[Stored items]
+ + + + + + +

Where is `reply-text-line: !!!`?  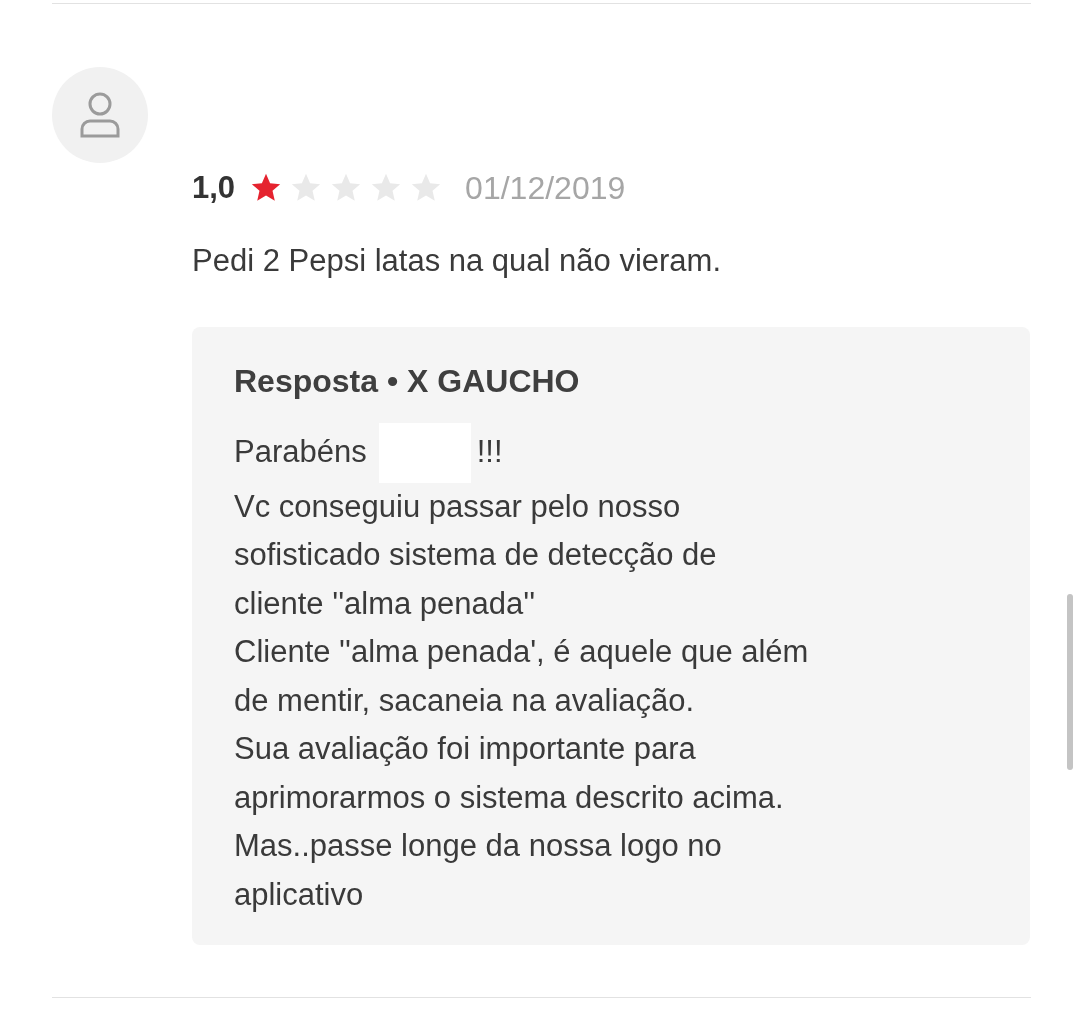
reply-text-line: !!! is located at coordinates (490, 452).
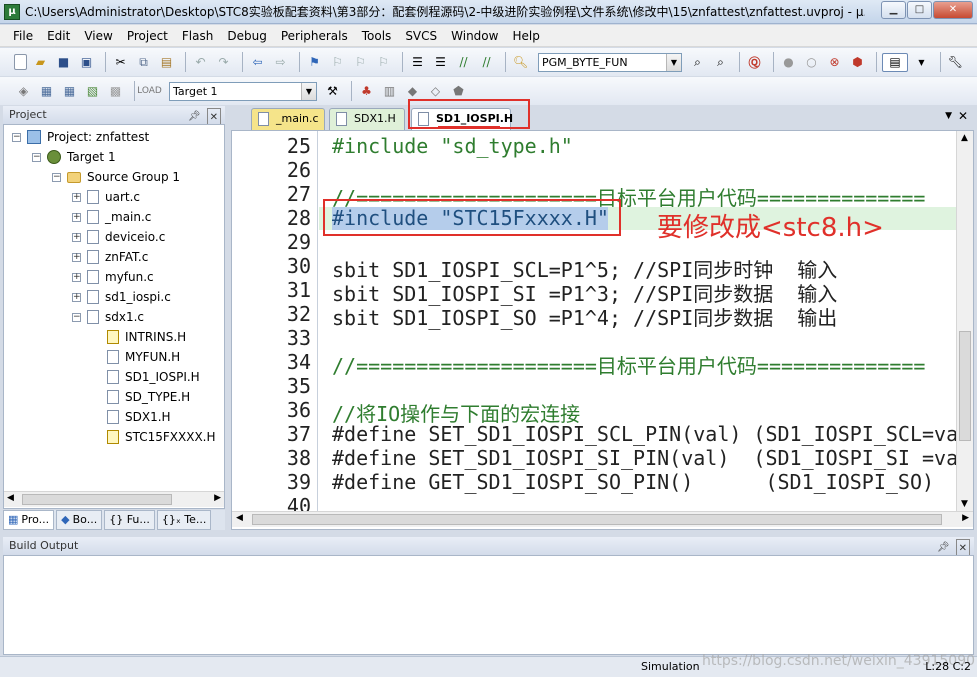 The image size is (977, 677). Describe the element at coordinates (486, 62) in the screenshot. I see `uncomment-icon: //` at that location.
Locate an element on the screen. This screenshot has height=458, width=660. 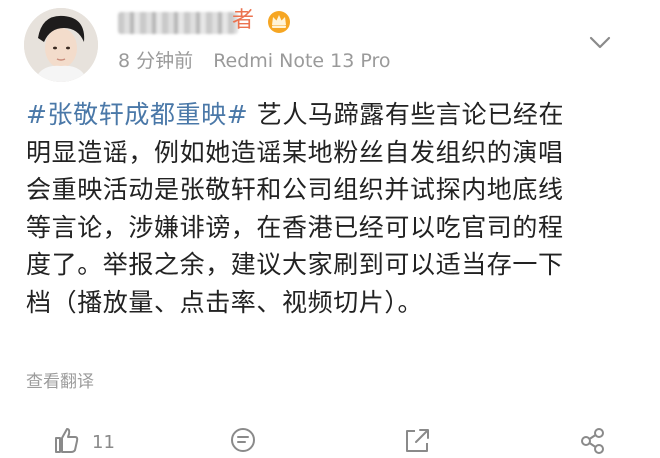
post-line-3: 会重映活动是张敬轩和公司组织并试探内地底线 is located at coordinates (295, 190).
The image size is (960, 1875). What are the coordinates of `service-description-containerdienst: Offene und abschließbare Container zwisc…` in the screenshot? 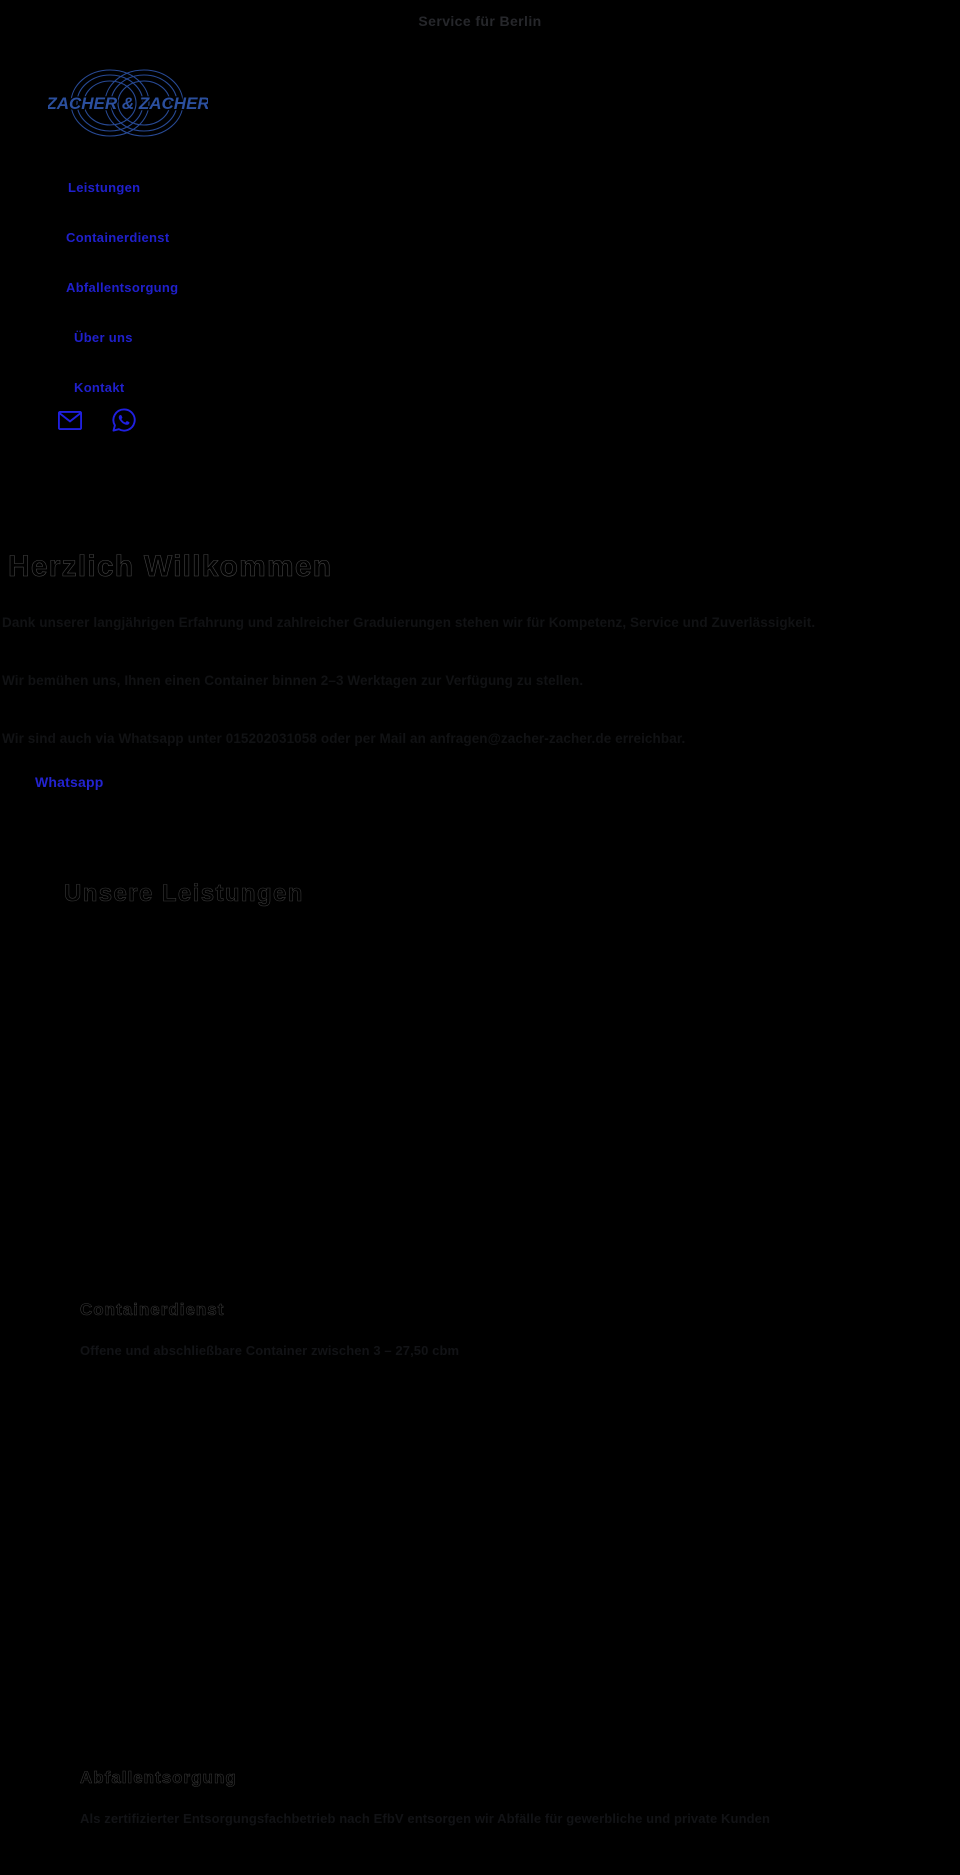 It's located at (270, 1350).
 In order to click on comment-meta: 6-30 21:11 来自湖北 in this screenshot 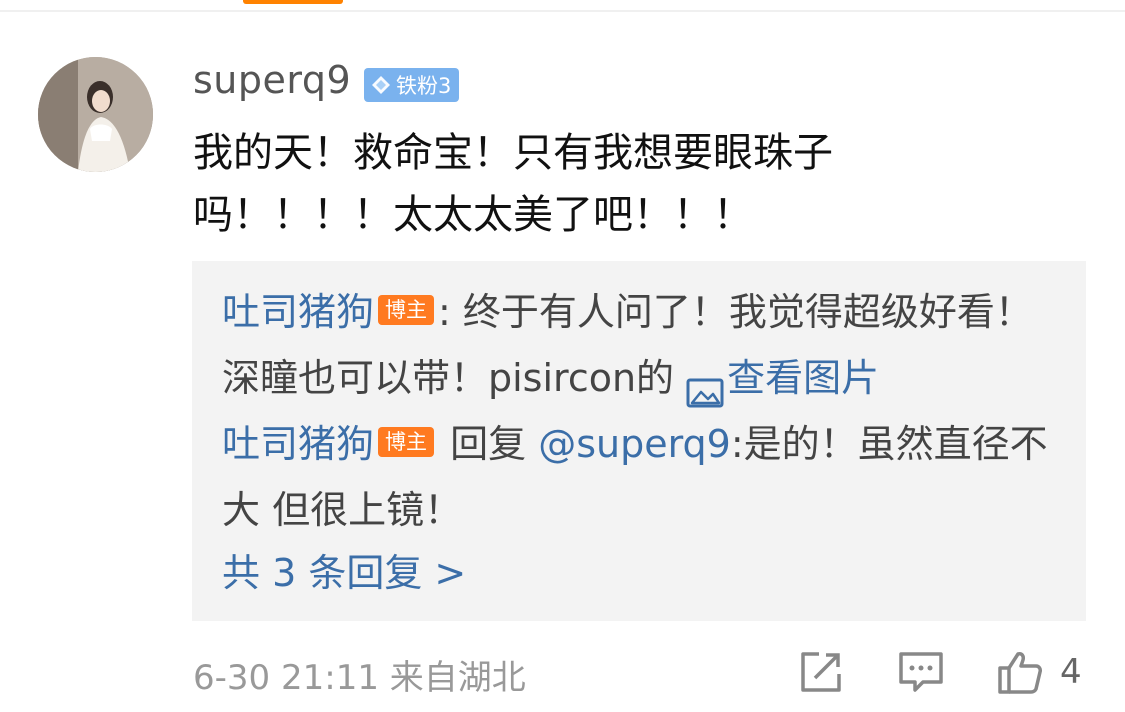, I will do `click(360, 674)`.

+ + + + + + +

[How to complete this task]:
Please reproduce the lines word for word, from the start through the line containing "post-line-3: 会重映活动是张敬轩和公司组织并试探内地底线 is", and leave out the pictures.

[Written solution]:
Where is `reply-text-line: !!!`?  
reply-text-line: !!! is located at coordinates (490, 452).
 The image size is (977, 677). Describe the element at coordinates (486, 62) in the screenshot. I see `uncomment-icon: //` at that location.
Locate an element on the screen. This screenshot has height=458, width=660. 
post-line-3: 会重映活动是张敬轩和公司组织并试探内地底线 is located at coordinates (295, 190).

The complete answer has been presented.